Enquanto conversamos, na correria de um dia de trabalho normal dela, a Dra. Marina não deixa de olhar no microscópio que está em sua mesa, onde ela examina um pedaço de algum de nós. O laboratório é o seu mundo e eu pergunto se, no meio das amostras, ela consegue nos ver de verdade. Enxergar os humanos onde surgem aquelas células anômalas e que estão ansiosos por se livrarem delas. Será que consegue?

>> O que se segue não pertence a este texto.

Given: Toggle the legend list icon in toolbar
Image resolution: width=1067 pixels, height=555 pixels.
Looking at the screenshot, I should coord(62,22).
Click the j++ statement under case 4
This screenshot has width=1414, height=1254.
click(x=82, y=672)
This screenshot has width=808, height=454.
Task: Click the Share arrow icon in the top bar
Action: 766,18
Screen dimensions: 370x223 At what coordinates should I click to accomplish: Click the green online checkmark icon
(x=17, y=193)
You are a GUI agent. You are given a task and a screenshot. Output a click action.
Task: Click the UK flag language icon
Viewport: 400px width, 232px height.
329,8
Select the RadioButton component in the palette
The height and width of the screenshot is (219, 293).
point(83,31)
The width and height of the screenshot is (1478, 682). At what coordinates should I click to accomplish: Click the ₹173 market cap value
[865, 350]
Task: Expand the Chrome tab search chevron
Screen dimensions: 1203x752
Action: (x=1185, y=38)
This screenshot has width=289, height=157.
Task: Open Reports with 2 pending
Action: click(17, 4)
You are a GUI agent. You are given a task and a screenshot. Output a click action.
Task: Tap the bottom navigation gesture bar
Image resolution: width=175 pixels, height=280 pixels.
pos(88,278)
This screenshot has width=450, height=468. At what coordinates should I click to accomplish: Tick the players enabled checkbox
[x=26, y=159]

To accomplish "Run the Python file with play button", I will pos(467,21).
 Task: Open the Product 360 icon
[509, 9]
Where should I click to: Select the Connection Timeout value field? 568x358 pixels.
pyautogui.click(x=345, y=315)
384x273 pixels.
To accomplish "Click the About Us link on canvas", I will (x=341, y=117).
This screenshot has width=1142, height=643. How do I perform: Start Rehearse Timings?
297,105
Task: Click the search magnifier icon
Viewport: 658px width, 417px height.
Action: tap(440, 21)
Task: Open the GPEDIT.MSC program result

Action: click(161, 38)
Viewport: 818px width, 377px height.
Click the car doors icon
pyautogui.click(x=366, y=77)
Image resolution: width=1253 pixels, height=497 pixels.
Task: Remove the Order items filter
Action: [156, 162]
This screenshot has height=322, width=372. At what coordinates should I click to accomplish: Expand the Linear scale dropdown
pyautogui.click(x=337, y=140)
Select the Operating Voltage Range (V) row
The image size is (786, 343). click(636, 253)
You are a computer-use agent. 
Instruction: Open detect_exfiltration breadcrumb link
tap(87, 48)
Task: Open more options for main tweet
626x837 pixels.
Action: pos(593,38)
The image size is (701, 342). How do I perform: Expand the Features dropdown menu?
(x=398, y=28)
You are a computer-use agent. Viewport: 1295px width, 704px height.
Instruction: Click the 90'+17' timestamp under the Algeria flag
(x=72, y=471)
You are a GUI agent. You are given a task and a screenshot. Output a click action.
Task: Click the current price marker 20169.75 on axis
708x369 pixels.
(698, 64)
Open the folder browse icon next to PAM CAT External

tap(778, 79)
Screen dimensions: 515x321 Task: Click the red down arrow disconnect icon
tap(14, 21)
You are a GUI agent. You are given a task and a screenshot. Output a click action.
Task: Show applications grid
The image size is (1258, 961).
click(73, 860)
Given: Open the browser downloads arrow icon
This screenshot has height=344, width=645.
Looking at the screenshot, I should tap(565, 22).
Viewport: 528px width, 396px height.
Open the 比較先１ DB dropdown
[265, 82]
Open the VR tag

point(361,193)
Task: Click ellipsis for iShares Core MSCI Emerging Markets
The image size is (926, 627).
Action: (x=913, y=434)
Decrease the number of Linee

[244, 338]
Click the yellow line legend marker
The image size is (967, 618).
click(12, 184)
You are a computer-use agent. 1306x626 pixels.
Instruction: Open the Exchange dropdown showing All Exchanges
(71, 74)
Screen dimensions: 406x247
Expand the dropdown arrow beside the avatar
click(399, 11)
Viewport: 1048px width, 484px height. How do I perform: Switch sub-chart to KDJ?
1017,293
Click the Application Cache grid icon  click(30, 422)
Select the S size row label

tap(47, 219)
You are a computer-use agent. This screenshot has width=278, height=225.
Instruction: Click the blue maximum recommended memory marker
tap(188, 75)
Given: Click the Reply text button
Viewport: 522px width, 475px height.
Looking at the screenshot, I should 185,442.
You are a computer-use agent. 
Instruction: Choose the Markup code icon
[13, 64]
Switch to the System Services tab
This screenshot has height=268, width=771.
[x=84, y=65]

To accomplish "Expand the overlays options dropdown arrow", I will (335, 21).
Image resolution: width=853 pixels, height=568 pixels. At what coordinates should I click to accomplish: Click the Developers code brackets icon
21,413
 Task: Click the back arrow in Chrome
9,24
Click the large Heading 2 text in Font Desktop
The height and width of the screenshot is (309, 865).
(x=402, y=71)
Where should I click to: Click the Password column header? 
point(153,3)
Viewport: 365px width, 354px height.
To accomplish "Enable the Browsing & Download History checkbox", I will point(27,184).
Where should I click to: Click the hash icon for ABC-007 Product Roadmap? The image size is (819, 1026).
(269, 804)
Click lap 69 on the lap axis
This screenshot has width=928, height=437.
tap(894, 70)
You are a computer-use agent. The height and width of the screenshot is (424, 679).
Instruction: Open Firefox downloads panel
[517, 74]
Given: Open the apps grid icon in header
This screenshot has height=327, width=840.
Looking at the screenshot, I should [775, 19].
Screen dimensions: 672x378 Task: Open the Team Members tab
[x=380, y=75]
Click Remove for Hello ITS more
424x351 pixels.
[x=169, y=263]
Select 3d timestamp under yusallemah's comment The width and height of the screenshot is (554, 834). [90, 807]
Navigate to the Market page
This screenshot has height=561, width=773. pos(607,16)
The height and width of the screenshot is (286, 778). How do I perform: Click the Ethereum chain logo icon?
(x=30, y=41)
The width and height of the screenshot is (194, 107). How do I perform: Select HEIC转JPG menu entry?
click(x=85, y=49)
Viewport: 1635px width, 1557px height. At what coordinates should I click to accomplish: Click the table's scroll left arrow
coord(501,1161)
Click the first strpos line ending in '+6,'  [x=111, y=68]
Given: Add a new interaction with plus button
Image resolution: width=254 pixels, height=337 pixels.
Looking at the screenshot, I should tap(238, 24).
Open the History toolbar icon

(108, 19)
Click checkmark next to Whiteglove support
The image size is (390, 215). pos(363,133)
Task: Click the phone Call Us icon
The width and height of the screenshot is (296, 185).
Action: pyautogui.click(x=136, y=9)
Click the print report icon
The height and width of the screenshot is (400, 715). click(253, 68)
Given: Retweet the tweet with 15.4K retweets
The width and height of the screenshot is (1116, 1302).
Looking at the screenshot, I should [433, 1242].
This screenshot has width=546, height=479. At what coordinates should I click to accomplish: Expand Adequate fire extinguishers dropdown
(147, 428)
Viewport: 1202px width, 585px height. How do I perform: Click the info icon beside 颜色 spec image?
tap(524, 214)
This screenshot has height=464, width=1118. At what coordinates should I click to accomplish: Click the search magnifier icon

“Frequentemente sim, porque a gente sempre faz a correlação clínica, né?”, ela me diz. “A gente não olha uma lâmina solta no microscópio. Olha o sexo da pessoa, olha a idade. De repente, vê uma paciente muito jovem, com tumor de mulher idosa, pós-menopausa. Aí vai lá no prontuário dela para conhecer a sua história clínica e vê que ela acabou de ter uma filhinha. É uma paciente puérpera, amamentando e está com um câncer de mama agressivo. É sempre muito difícil quando se enfrenta esses diagnósticos. Principalmente de pacientes jovens, crianças ou que têm alguma particularidade na história de vida. Pacientes do SUS, que terão de tomar drogas muito caras, que a maioria dos convênios não quer cobrir e eles terão de lutar para obter.”
A doutora se comove ao dizer isso e me emociona também. É bom compartilhar humanidade, num assunto tão difícil. Melhor ainda é saber que, mesmo nos recônditos mais técnicos do nosso tratamento, no visor dos microscópios e nas lâminas de células, existem profissionais que nos olham com compaixão e vontade de ajudar. É a força da solidariedade, agindo pela nossa cura.